I {¶ 11} Appellant, in his sole assignment of error, argues that the trial court erred in denying his "Motion for Leave to File a [Motion for a] New Trial before appellee State of Ohio had responded to the same and without giving notice to appellant of its intention to deny the same. We disagree.

{¶ 12} As is stated above, appellant filed his motion on April 15, 2005, and the trial court denied the same on April 27, 2005. While appellee State of Ohio did not respond to appellant's motion, there is no requirement in Crim.R. 33 that it do so.

{¶ 13} Appellant further argues that the trial court erred in denying this motion without giving notice of its intention to do so. Appellant, in his brief, cites Mayrides v. Franklin CountyProsecutor's Office (1991), 71 Ohio App.3d 381, 594 N.E.2d 48 in support of his argument.
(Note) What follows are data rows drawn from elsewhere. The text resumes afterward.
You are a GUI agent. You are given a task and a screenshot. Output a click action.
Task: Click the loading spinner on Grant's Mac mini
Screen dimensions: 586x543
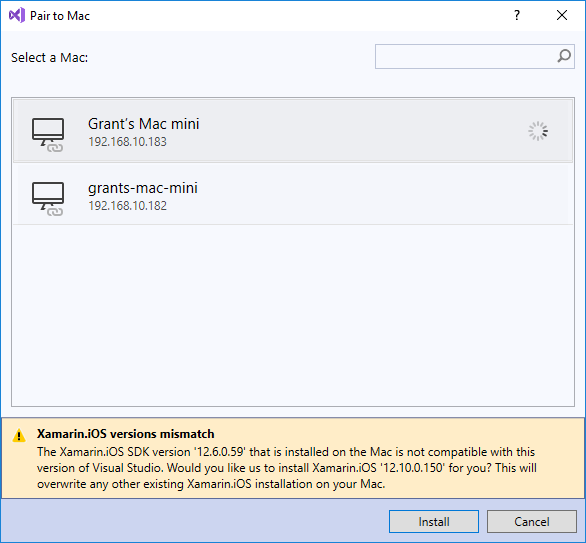pos(538,131)
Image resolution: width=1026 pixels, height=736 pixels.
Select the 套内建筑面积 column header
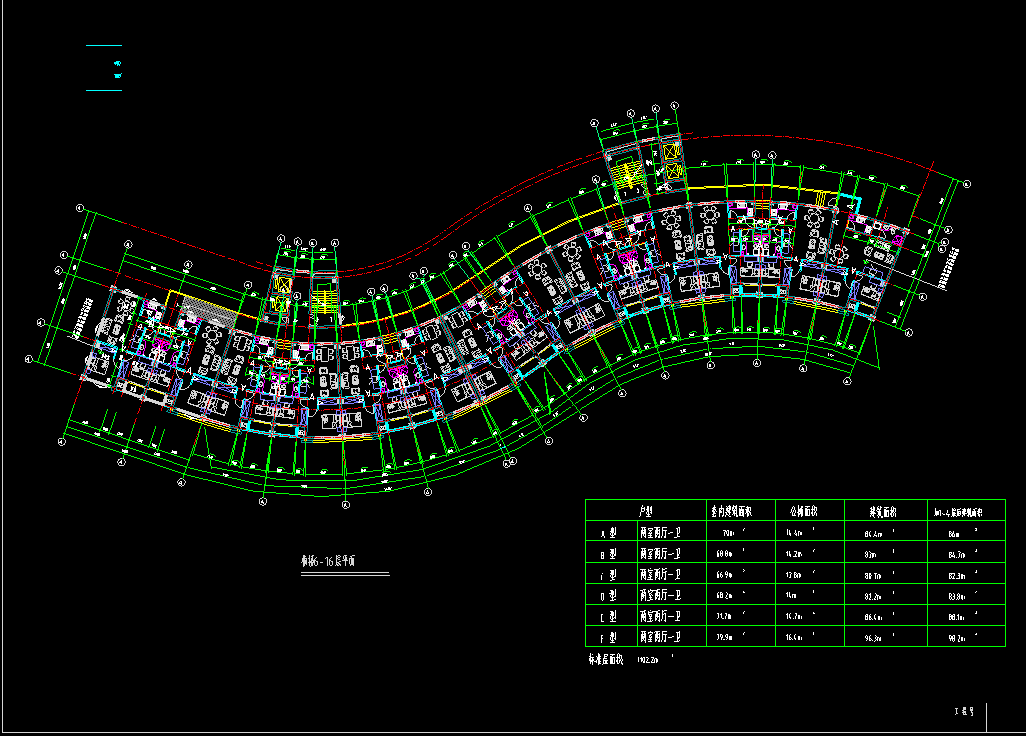(x=731, y=511)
However, we find that Mayrides is clearly distinguishable. In Mayrides, an inmate brought a replevin action against the county prosecutor's office and others. After the complaint was filed, and before the appellees had filed an answer, the trial court dismissed the complaint sua sponte pursuant to Civ.R. 12(B)(6) without notice to any party. The inmate then appealed. The Tenth District Court of Appeals, in reversing the judgment of the trial court and remanding the matter, stated, in relevant part, as follows: "A number of provisions in the Ohio Rules of Civil Procedure authorize a court to dismiss an action on its own motion. . . . Nevertheless, such a dismissal may be entered only after the affected party is given notice of the court's intention." Id. at 49-50.
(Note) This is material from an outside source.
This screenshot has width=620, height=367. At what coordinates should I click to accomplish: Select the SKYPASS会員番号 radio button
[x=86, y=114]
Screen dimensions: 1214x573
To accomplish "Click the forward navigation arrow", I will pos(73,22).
{¶ 14} Unlike in Mayrides, the trial court in the case sub judice did not sua sponte dismiss a complaint. Rather, the trial court denied the motion that appellant himself had filed. Appellant, when he filed his motion, should have known that the trial court would rule on the same. No additional notice was required.
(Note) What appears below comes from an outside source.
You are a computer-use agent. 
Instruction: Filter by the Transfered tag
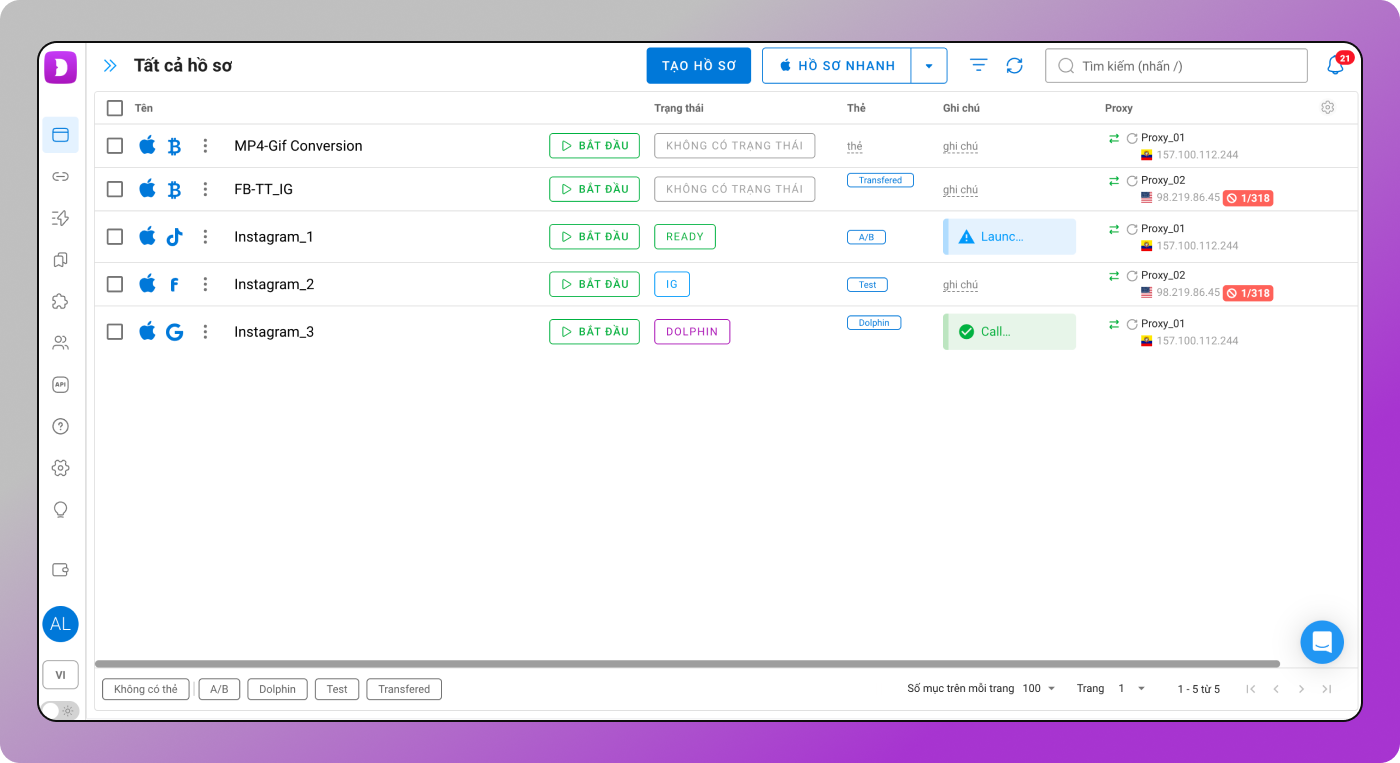404,689
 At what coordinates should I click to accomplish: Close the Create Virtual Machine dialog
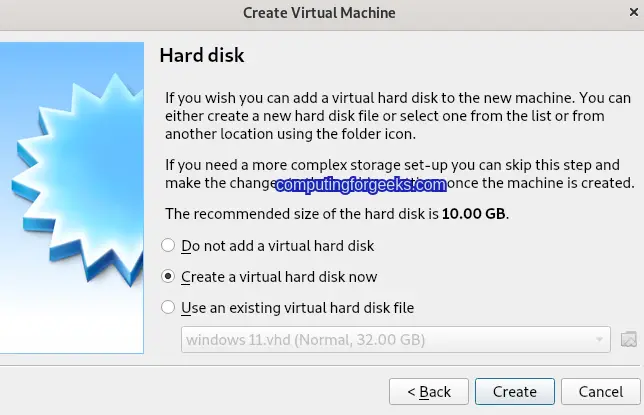tap(634, 12)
{¶ 15} Appellant also cites Esslinger v. Davis (11th Cir. 1995), 44 F.3d 1515 for the proposition that the trial court "clearly and unequivocally violated Appellant's right to due process by failing to provide notice of its intentions to address defenses to the motion not previously raised by the State of Ohio." Esslinger is also distinguishable from the case sub judice. In Esslinger, a lower court denied an inmate's writ for habeas corpus after sua sponte invoking a procedural default. The United States Court of Appeal for the Eleventh Circuit reversed the lower court, holding that it was "fundamentally unfair" for the court sua sponte to invoke the default without giving the inmate an opportunity to show cause for the same. However, in the case sub judice, there is no evidence that the trial court sua sponte raised any defenses to appellant's motion. Nor is there evidence that the trial court did anything other than review the arguments raised in appellant's motion and find that the same lacked merit.

{¶ 16} Appellant's sole assignment of error is, therefore, overruled.

{¶ 17} Accordingly, the judgment of the Perry County Court of Common Pleas is affirmed.

Edwards, J., Boggins, P.J. and Wise, J. concur.

JUDGMENT ENTRY For the reasons stated in our accompanying Memorandum-Opinion on file, the judgment of the Perry County Court of Common Pleas is affirmed. Costs assessed to appellant.